Rennie 5 has described that hydrops may develop because of decreased intravascular colloid osmotic pressure. Protein is lost as a transudate into the bowel or there could be abnormalities of lymphatic drainage in the splanchnic bed. In our neonate, paracentesis was performed which revealed an abnormally high protein content of 24 g/dL. We suspect that there could be a correlation between her hydrops and increased protein transudate caused by obstruction in the atretic segment, leading to dilation of her proximal bowel. This culminated in interference to the mesenteric blood supply.
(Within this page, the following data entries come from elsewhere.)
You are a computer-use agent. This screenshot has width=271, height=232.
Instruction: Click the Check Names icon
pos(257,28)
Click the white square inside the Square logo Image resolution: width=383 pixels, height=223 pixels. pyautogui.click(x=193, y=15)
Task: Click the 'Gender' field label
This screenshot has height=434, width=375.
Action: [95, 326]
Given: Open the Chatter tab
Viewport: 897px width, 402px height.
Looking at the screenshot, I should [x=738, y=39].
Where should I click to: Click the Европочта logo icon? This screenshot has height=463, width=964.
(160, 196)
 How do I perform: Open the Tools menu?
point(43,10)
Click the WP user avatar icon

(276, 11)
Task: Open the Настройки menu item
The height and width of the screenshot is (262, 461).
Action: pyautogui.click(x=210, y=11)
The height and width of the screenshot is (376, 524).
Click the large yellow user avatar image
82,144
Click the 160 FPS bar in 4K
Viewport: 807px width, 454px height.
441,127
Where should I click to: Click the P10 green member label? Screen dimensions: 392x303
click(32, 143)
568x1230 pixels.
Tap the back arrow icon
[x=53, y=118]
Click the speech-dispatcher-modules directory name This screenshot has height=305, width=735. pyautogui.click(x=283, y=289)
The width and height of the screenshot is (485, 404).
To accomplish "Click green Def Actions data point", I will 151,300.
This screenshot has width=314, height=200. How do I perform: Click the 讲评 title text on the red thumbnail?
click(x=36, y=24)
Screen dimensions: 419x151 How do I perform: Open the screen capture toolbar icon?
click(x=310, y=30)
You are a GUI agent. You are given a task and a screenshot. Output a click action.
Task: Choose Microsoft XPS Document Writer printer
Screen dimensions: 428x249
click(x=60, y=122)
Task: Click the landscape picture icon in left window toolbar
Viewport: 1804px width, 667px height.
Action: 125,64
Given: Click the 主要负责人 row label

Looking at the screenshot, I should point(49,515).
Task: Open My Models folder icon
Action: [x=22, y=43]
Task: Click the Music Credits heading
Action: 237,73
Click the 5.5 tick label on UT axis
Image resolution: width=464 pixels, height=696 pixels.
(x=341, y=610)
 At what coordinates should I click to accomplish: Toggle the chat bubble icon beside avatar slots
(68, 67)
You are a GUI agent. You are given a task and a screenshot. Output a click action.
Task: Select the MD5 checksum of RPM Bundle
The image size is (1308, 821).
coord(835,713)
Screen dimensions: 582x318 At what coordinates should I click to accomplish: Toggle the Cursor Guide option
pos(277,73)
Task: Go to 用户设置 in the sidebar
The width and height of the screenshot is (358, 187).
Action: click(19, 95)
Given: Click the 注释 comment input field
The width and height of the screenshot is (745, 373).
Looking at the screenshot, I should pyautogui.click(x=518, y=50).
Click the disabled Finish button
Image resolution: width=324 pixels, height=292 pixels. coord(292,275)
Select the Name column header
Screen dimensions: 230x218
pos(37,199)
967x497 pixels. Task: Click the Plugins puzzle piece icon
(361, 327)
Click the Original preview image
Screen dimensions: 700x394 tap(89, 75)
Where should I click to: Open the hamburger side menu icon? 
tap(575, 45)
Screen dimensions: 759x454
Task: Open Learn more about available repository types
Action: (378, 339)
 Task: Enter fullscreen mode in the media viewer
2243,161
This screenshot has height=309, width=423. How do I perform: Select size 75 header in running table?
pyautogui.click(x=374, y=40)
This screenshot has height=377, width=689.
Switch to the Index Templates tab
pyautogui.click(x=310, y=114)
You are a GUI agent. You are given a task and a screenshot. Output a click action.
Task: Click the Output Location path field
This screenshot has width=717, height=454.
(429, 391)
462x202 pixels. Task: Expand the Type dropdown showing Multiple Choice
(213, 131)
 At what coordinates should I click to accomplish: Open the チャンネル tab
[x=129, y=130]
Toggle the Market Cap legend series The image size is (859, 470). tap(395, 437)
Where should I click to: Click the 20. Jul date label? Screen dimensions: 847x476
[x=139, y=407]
The diagnosis of CA in our neonate was based on clinical and radiological findings. She presented with symptoms typical for obstruction which included abdominal distension, bilious vomiting and failure to pass meconium. On omnipaque enema there was presence of air fluid levels, a disproportionately dilated loop of bowel as well as a ‘wind-sock sign’ where the intraluminal membrane balloons into the dilated proximal bowel. 1 These are pathognomonic of CA. There has been a dilemma whether primary anatomosis or a staged operation is indicated in the management of CA. Primary anastomosis was technically difficult because of the large discrepancy in the size of the distal and proximal bowel. Moreover, there is the possibility of early anastomotic leak. In our neonate, due to her medical history complicated with hydrops, we decided on the staged approach with colostomy. This allows treatment of her immediate problems caused by hydrops before subsequent anastamosis when her condition becomes more stable. At the time of writing, our patient was recovering well following her colostomy without any postoperative complication.